Deutschen Stiftung Denkmalschutz hilft: Zuschuss für Sanierung des Inventars der Regensburger Dreieinigkeitskirche

Foto: Harry Linge/DSDFoto: Harry Linge/DSD

Einen Fördervertrag der Deutschen Stiftung Denkmalschutz (DSD) über 100.000 Euro für die Restaurierung des Inventars in der Regensburger Dreieinigkeitskirche erreicht in diesen Tagen Pfarrer Martin Schulte.

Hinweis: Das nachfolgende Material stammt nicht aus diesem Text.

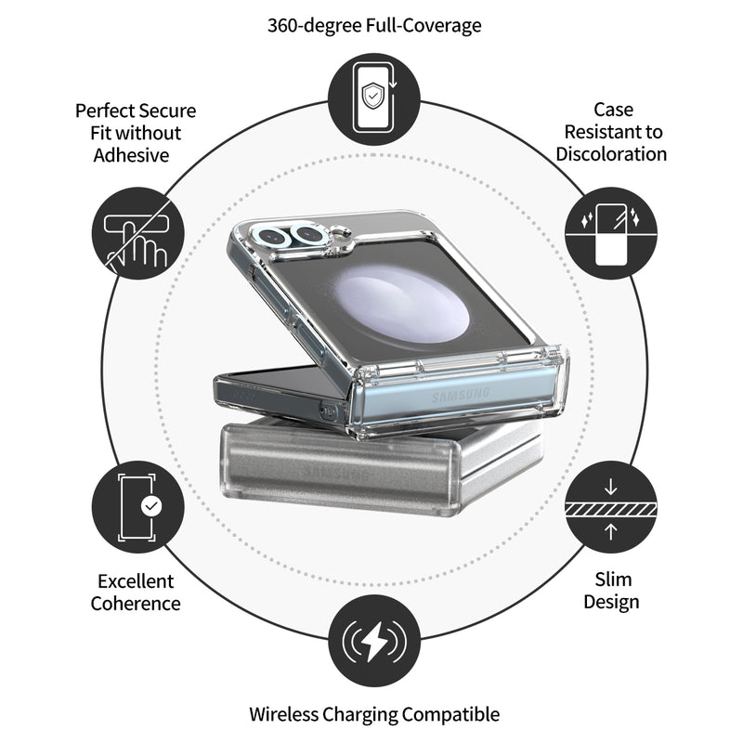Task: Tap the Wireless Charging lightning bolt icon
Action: (x=374, y=641)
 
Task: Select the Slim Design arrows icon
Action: (x=610, y=508)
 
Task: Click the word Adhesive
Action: (x=131, y=155)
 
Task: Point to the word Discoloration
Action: (x=611, y=154)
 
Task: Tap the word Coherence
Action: (x=136, y=604)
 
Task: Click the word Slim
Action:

REGENSBURG Die Mittel stehen für die holzkonstruktive Restaurierung, Reinigung und Dekontaminierung des Laiengestühls zur Verfügung. Mittel für die anstehende Maßnahme erhält die Gemeinde auch vom Land, der Bayerischen Landesstiftung und der Landeskirche. Die Dreieinigkeitskirche wurde in den vergangenen zehn Jahren außen und innen instandgesetzt. Daran beteiligte sich die DSD ebenfalls in den Jahren 2002 und 2010 mit insgesamt rund 250.000 Euro.

Die protestantische Bürgergemeinde Regensburgs leistete sich mitten im dreißigjährigen Krieg ein repräsentatives Gotteshaus, das frei auf einer engen Parzelle an der Kreuzung zweier Fernstraßen inmitten der Bürgerhäuser des Kaufmannsviertels steht. Die Dreieinigkeitskirche in Regensburg entstand nach einem Entwurf des Nürnberger Architekten Johann Carl von 1627 bis 1631 und wurde zur Vorlage des 1649 veröffentlichten Idealentwurfs für den protestantischen Kirchenbau von Joseph Fürttenbach. Nach Neuburg an der Donau ist sie der erste evangelische Kirchenbau Bayerns. Nachdem Regensburg 1663 zum Sitz des "Immerwährenden Reichstags" geworden war, diente die Dreieinigkeitskirche auch den evangelischen Gesandten als Gotteshaus.

Die frühbarocke Saalkirche mit eingezogenem Chor, mächtigem Satteldach und zwei Türmen, dessen südlicher unvollendet blieb, ist verputzt und durch kräftige Natursteinelemente an Fenstern, Gesimsen und der Eckquaderung gegliedert. Nord-, West-, und Südseite haben je ein Säulenportal. Der Sakristeianbau stammt aus dem Jahr 1755. Der zwanzig Meter breite Kirchenraum wurde bautechnisch außerordentlich ungewöhnlich in Leichtbauweise mit Stuckrippen aus Pappmaschee ausgeführt.

Die anstehenden Maßnahmen sehen die Restaurierung des umfangreichen bauzeitlichen Gestühls vor. Die historischen Sitzplätze bestehen aus dem Chor-, dem Laien- und dem Wandgestühl im Langhaus. Das Laiengestühl wurde in den Jahren 1630-1631 hergestellt. Die Holzeinbauten, darunter auch die Altarraumbänke und Kirchenbänke mit Bankpodesten, wurden durch aufsteigende Feuchte und Salze geschädigt. Das gilt ebenfalls für die Wandflächen, die Naturwerksteingliederungen und die Metall-Glas-Konstruktionen der Fenster, auch für Altar, Kanzel, Orgelgehäuse und den Natursteinboden.

Die Dreieinigkeitskirche in Regensburg ist eines von über 200 Projekten, die die bundesweit tätige Denkmalstiftung dank privater Spenden und Mitteln der GlücksSpirale bisher allein in Bayern fördern konnte.